In our current big data era, distributed architectures over commodity hardware have become the norm, and the cloud has allowed the separation between data storage and computational power needed to execute powerful machine learning algorithms. After storing all raw data in a data lake, data transformations must be performed in order to prepare and standardize the data before AI is applied. Preferably, all data transformations and any computations done in a data lake environment should be done in parallel, since this method accelerates execution. MapReduce is one of the early software frameworks that have attempted to process large data sets in parallel by splitting every process into two steps: first a Map (map data to key-value pairs) and then a Reduce (reduce over the pairs with the same key) function. A more recent parallel data processing framework, Apache Spark, leverages main memory (RAM), is significantly faster than MapReduce and is also able to process real-time streaming data, such as data coming from sensors, mobile devices or clickstream data from websites. Spark is agnostic to the persistent storage system, which can be HDFS or another file system, like the Apache Cassandra File System (CFS), which is HDFS compatible.
Storing raw data in a data lake has been one of the latest trends in the industry, but it has failed in many cases for several companies. Why? The continuous storage of large amounts of data without organizing and maintaining them properly leads to a state in which the data lake becomes a data swamp, where any data analysis is almost impossible. Data transformations are extremely difficult to implement and generalize in a data swamp, even for the best data engineers. It is almost impossible to resolve data ambiguity (whether text or images) among different data sources and understand the meaning of seemingly different data fields that come from tens or even hundreds of data warehouses or from the web. At a minimum, metadata available for all data must be stored in the data lake.

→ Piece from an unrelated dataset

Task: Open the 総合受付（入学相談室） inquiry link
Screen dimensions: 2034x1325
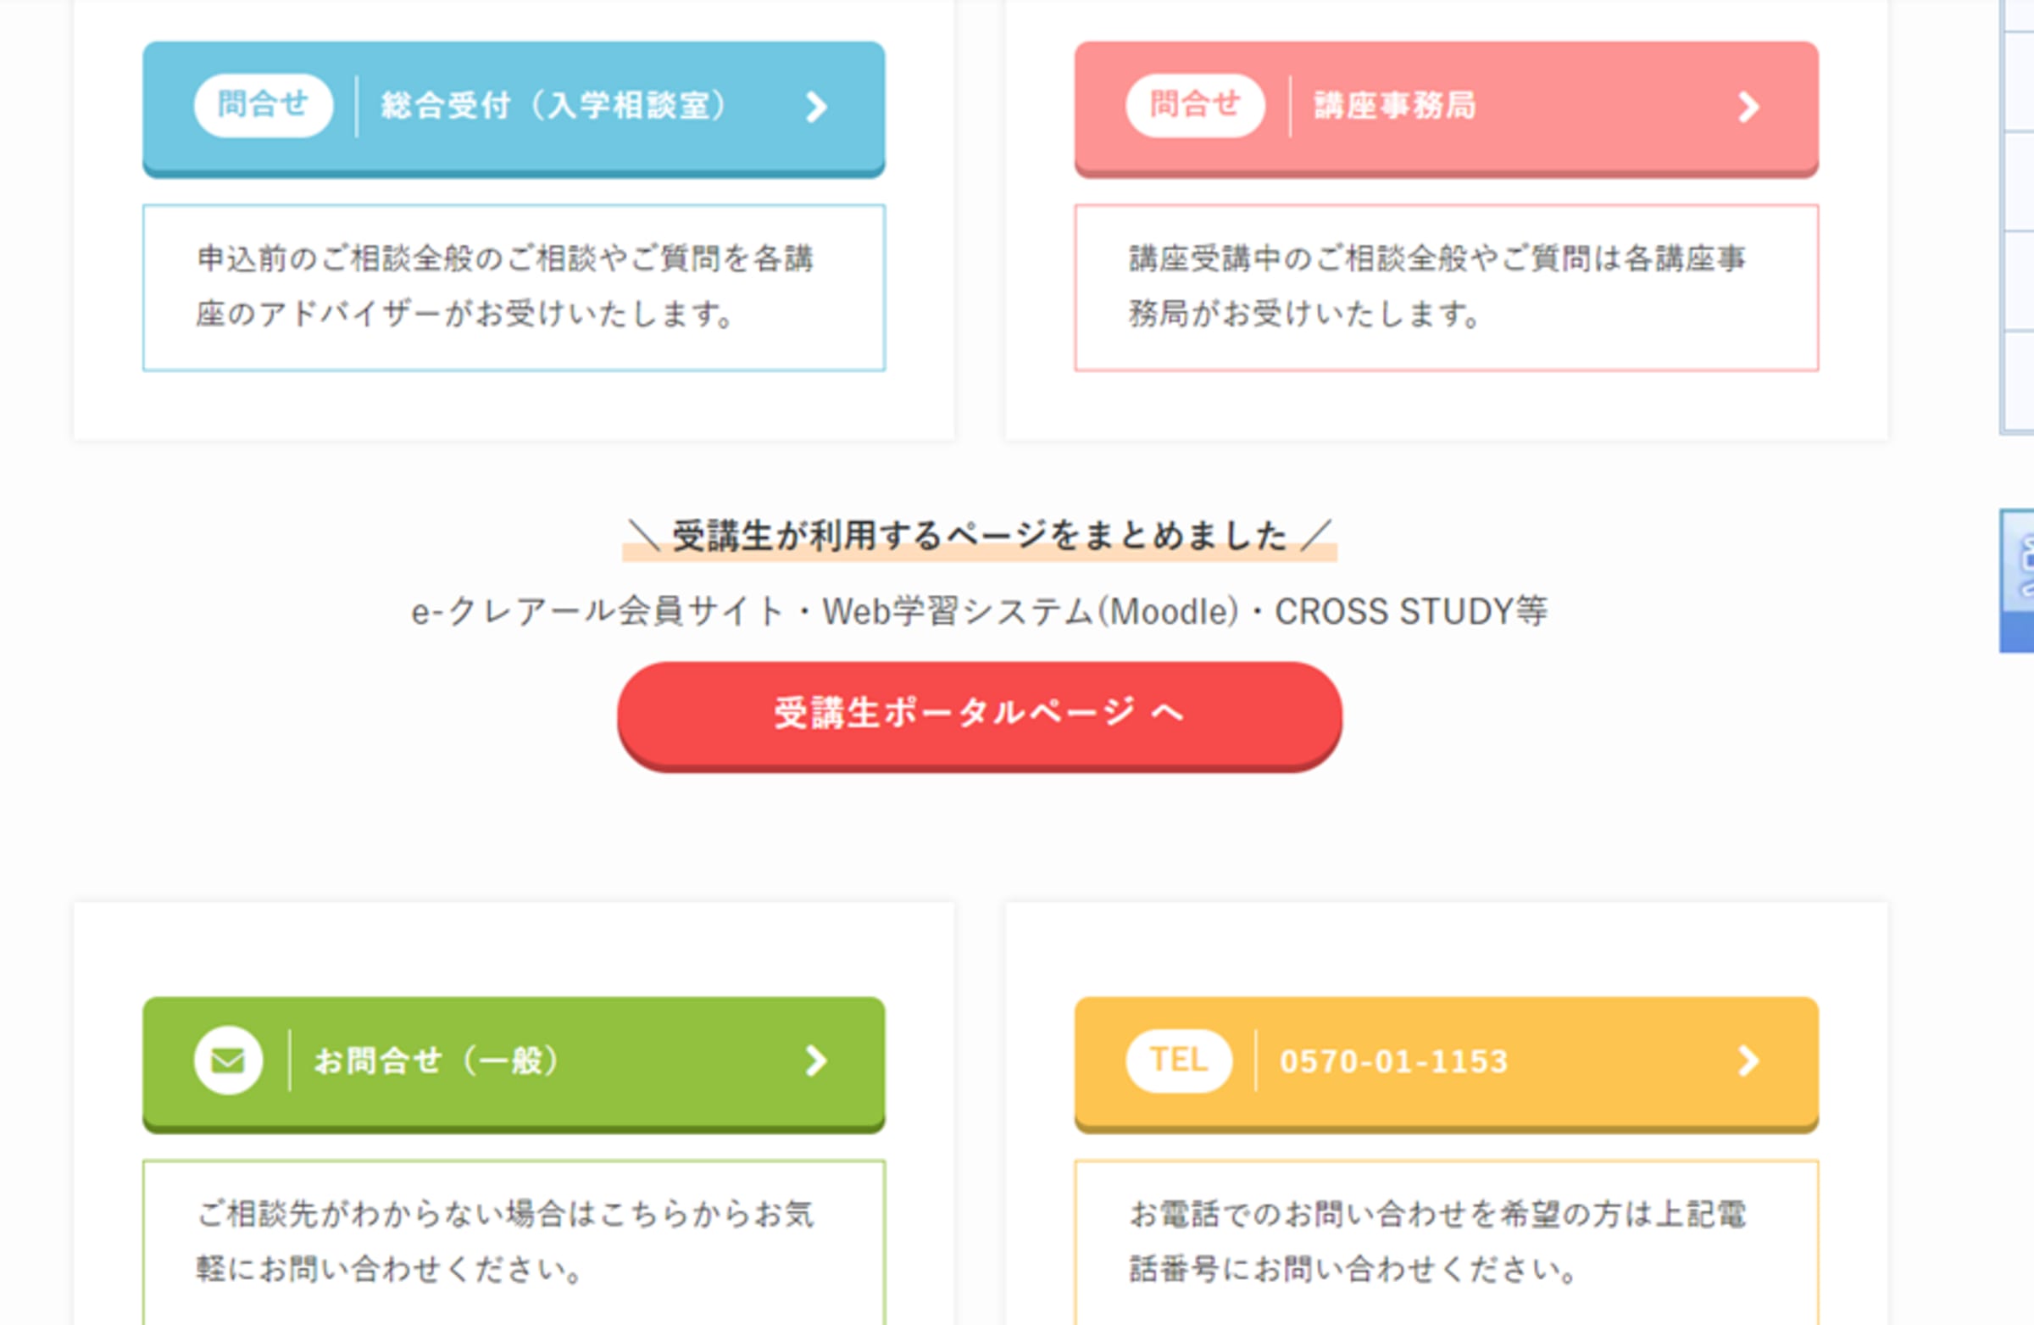Action: point(552,106)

Finding the optimal data transformation for large amounts of data coming from hundreds or thousands of sources is not feasible. One way to tackle this problem is to have AI suggest several digital transformations and have human experts to decide which data transformation best fits the data. The best analogy for this solution is when several AI platforms used for image recognition ask humans questions about the images so that they can improve their accuracy in recognizing patterns in the images.
It is essential for data scientists and data engineers to understand that a data lake is neither a black box nor a panacea for all the limitations that data warehouses present. The term data lake is used loosely as a catch-all phrase for a centralized repository that stores everything. However, the data still must be organized in a way that enables useful insights to be drawn. Transformed data are visualized for humans, who become the decision makers regarding which data transformation methods are correct. Ideally, metadata in the form of a graph or a relational database should be stored in the data lake to accelerate data exploration. Based on the complexities of maintaining a data lake, enterprises should gradually transition from the current state of having multiple data warehouses and localized databases to one centralized repository where all data are stored. Enterprise data strategies should be focused on the organization’s needs to improve existing products and processes by thoroughly measuring the effectiveness of the latest data architectures.